Um cérebro que foi feito para ser muito maior do que o uso que até hoje lhe damos. Claro que se a coincidência não for devidamente evidenciada e levada em conta, não serviu de nada e cai por terra, desfazendo-se na poeira global. E aí passou, talvez, uma grande oportunidade de nos defrontarmos com o que não sabemos, com o que desconhecemos.  E se não mudarmos a nossa atitude em relação a isso, isso e outras coisas ainda mais importantes, nunca serão direcionadas para o mundo a que pertencem.

Ah, mas não sabemos nada disso, nunca ninguém nos falou disso… etc.
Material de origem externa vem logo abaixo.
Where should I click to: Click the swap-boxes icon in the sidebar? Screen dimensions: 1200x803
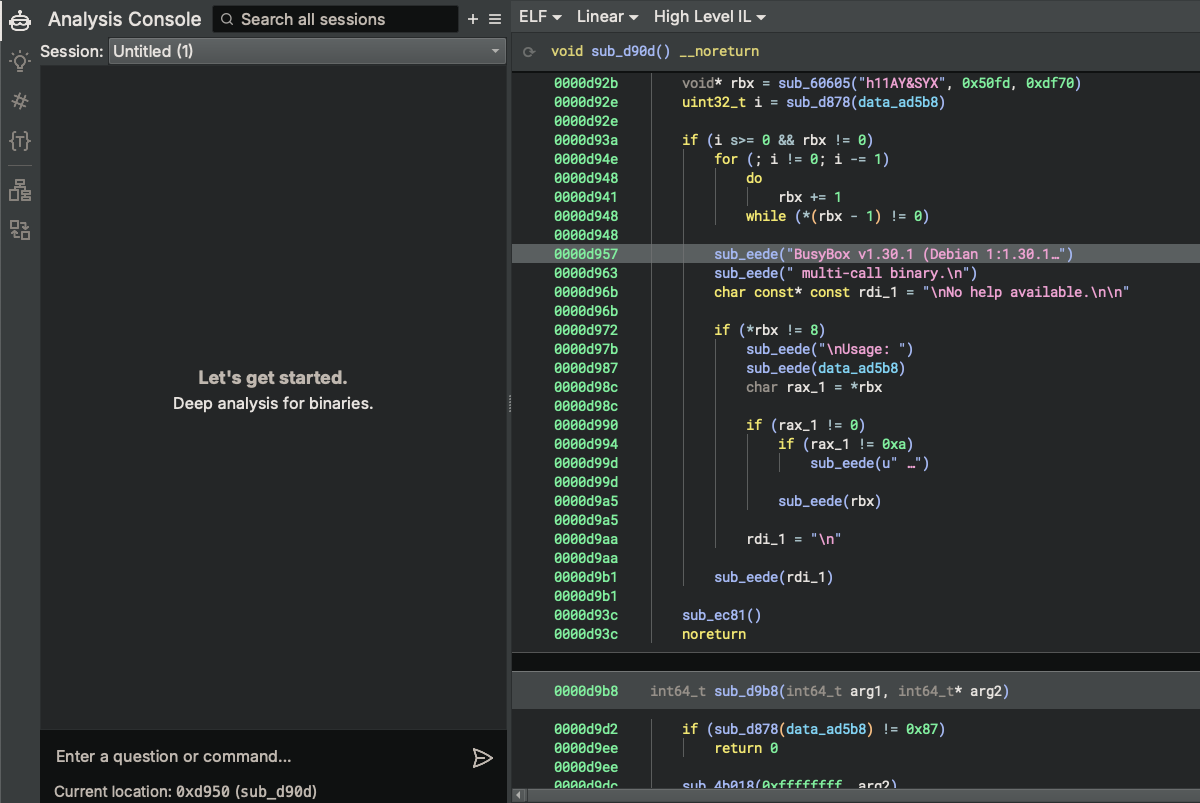[19, 230]
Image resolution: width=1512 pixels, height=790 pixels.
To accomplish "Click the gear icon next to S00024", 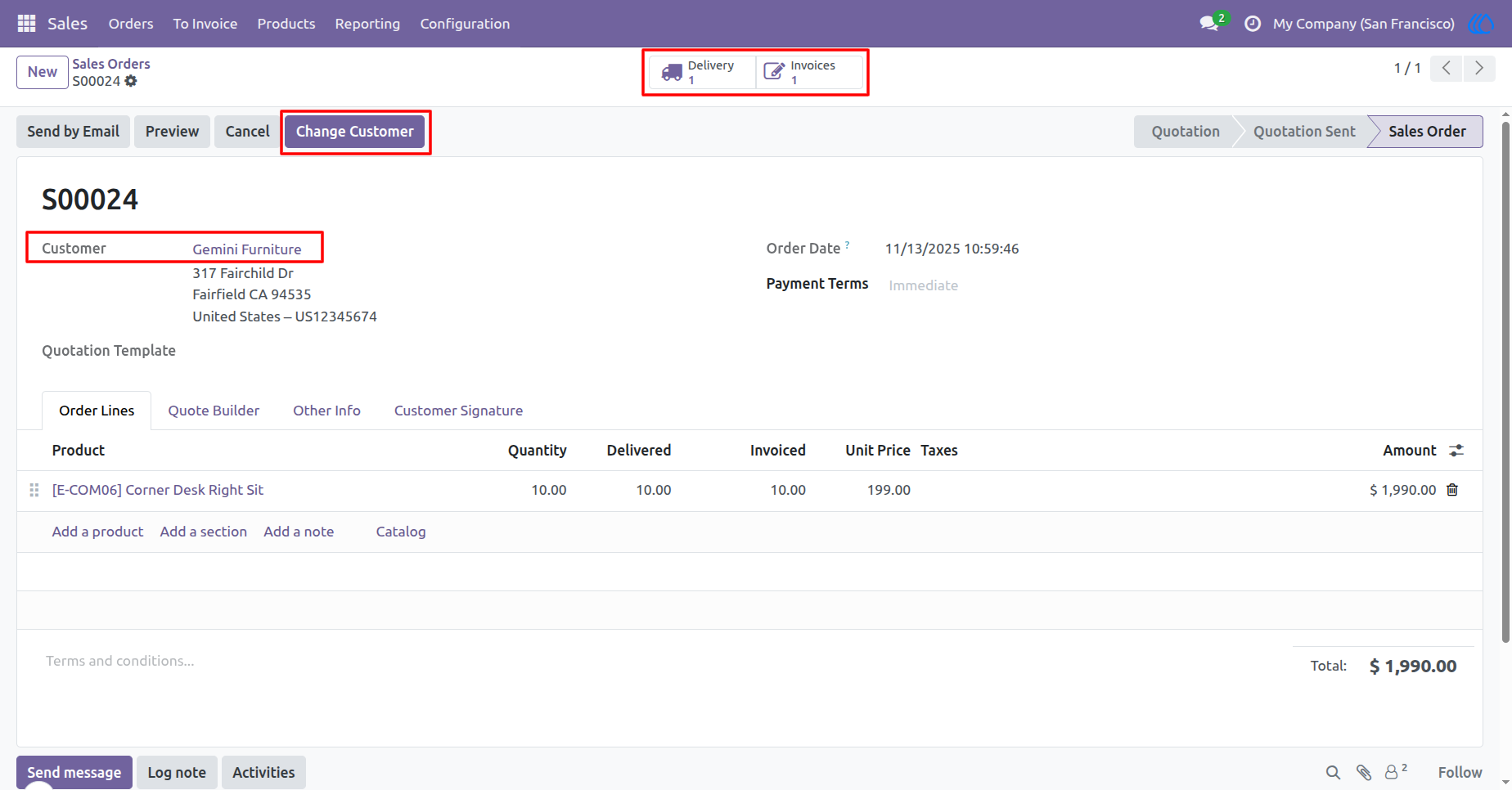I will [x=131, y=81].
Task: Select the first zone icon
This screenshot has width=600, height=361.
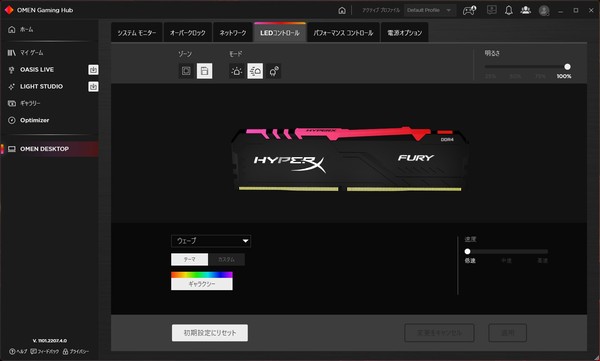Action: pyautogui.click(x=186, y=71)
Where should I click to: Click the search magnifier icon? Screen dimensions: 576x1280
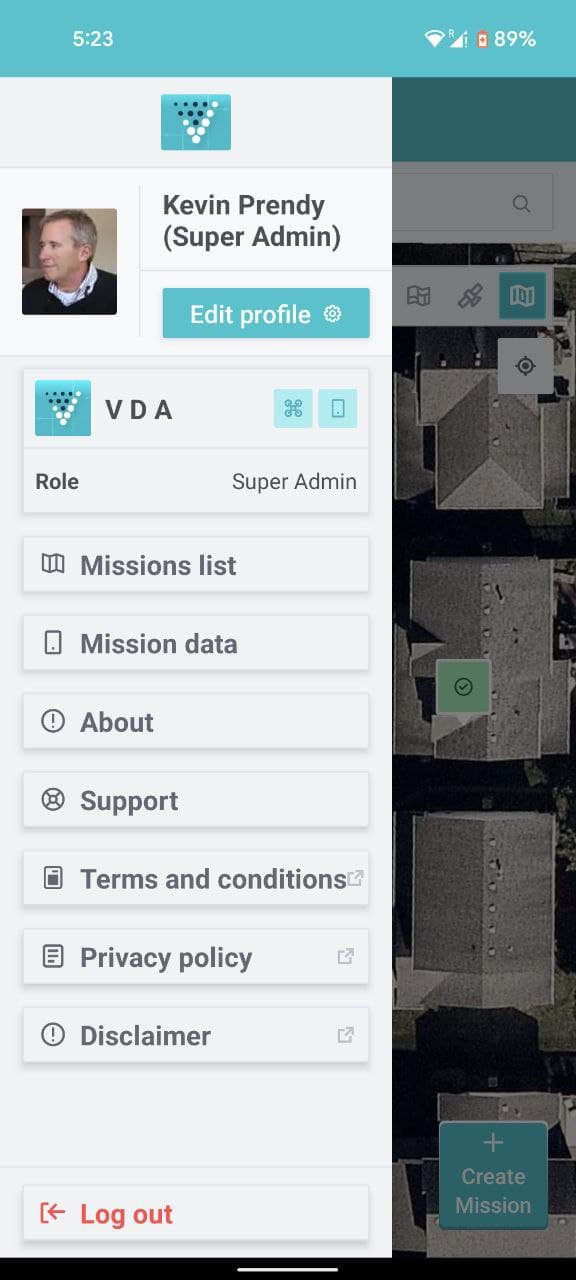(521, 204)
Cabe a cada um de nós lá chegar, sem o empurrão de ninguém. Trata-se da evolução individual da espiritualidade, um mundo que nos liga a outra dimensão mais elevada do que esta que temos atualmente. Que existe e está há séculos ou milénios, para não dizer, desde sempre, à nossa espera e para o qual, sempre teimamos em fechar os olhos. É um deslumbramento a que parece que fazemos questão de não querer assistir. Porque temos medo, insegurança e nos tira da nossa zona de conforto. Teimamos em continuar parados, fazendo todos o mesmo caminho. Mas esse caminho é já muito velho e, embora muito gasto, ninguém se quer desviar dele.

E assim, dia após dia, hora após hora, continuamos a mentir, cada um a si mesmo, para não sermos perturbados pela nossa consciência que, contudo, não deixa de, continuamente, apelar ao seu deus, quem quer que ele seja, onde quer que ele esteja ou exista, para ser feliz, e isto e aquilo. E das coisas mais importantes do ser humano a “independência”, onde fica ela no meio disto tudo? A independência que revela ou desmascara a real natureza o “homem”, porque perdeu a sua liberdade e não a consegue recuperar. Em cada coincidência há o censor da grandiosidade do ser humano que pode muito bem começar nas pequeníssimas coisas.

Eu estava na fila e já só tinha duas pessoas à minha frente. Pensei, só mais dois números e depois eu, que número será? Dezoito, veio à minha cabeça. Disparate, pensei, sei lá que número é, e depois o que é que isso interessa? Pus-me a olhar para um lado e para o outro, para dispersar as minhas habituais parvoíces. Ouvi chamar vinte e tal. E a pessoa da frente seguiu em direção à respetiva caixa. Passado um bocadinho, novamente vinte e qualquer coisa. Posicionei-me no lugar certo para a próxima chamada que seria eu. Neste entretanto, ainda pensei, mas o dezoito existe, não existe?! Se estão a chamar vinte e tal! E de novo, em pensamento, ralhei comigo mesma, por continuar a dar crédito a uma coisa que não tinha ponta por onde se pegar, pois qualquer número serviria para apenas poder chegar à caixa e pagar.

E finalmente, a chamada veio, dando resposta ao meu dilema e mostrando-me, uma vez mais, que este tipo de coisas acontece por uma razão muito simples. É quando a mente entra pelo tempo dentro, a caminho do futuro, longe ou perto, não interessa. Ali foram apenas uns minutos. Mas muito ou pouco, ela entra na linha do tempo, avançando o necessário até onde está a resposta, para imediatamente voltar à posição do aqui e agora. E assim, para minha grande surpresa, mas nem tanto, porque eu sabia que não era uma simples coincidência, o número de chamada aparecia no écran, ao mesmo tempo que uma voz dizia: dezoito.